_WHAT NEEDS TO BE DONE:_
All lines from the one holding "358x336 pixels." down to the last line of the entries are to be reproduced exactly, with no other lines.

========

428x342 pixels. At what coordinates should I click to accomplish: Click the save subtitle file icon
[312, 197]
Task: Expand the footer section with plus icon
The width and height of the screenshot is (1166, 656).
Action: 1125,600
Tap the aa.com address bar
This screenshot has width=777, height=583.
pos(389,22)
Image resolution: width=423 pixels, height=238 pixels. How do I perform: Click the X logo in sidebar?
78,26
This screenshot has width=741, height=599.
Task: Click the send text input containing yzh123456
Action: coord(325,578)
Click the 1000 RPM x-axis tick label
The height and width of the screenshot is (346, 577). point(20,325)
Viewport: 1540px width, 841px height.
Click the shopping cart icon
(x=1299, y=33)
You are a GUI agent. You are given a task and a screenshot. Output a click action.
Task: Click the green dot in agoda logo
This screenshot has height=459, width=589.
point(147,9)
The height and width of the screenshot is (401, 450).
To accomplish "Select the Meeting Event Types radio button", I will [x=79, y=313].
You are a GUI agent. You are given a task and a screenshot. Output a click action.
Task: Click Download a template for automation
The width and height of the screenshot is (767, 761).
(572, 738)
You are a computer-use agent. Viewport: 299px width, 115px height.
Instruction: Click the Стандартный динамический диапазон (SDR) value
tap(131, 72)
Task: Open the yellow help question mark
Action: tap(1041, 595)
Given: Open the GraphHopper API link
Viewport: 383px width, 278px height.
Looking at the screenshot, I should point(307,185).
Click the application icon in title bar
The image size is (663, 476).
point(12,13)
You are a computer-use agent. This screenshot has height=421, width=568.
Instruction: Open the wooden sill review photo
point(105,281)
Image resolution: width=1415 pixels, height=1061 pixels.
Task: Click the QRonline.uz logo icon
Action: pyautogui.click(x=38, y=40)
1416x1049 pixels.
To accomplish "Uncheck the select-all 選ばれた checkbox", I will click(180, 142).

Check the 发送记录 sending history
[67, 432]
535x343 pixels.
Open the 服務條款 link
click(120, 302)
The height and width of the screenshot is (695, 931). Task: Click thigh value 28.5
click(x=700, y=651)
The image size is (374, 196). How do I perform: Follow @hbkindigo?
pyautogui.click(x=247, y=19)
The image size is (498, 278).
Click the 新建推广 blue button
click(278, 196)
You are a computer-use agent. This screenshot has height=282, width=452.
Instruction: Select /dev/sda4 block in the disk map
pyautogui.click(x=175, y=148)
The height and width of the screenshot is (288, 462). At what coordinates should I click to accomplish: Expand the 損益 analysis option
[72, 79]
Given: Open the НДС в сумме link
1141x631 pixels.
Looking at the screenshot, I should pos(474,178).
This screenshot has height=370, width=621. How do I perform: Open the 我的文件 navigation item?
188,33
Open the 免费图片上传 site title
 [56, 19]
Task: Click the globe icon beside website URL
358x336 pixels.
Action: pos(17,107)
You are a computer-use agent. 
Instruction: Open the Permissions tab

========

_ANSWER BOX:_
358x336 pixels.
Action: pos(17,107)
You are a computer-use agent. 
Instruction: Open the Permissions tab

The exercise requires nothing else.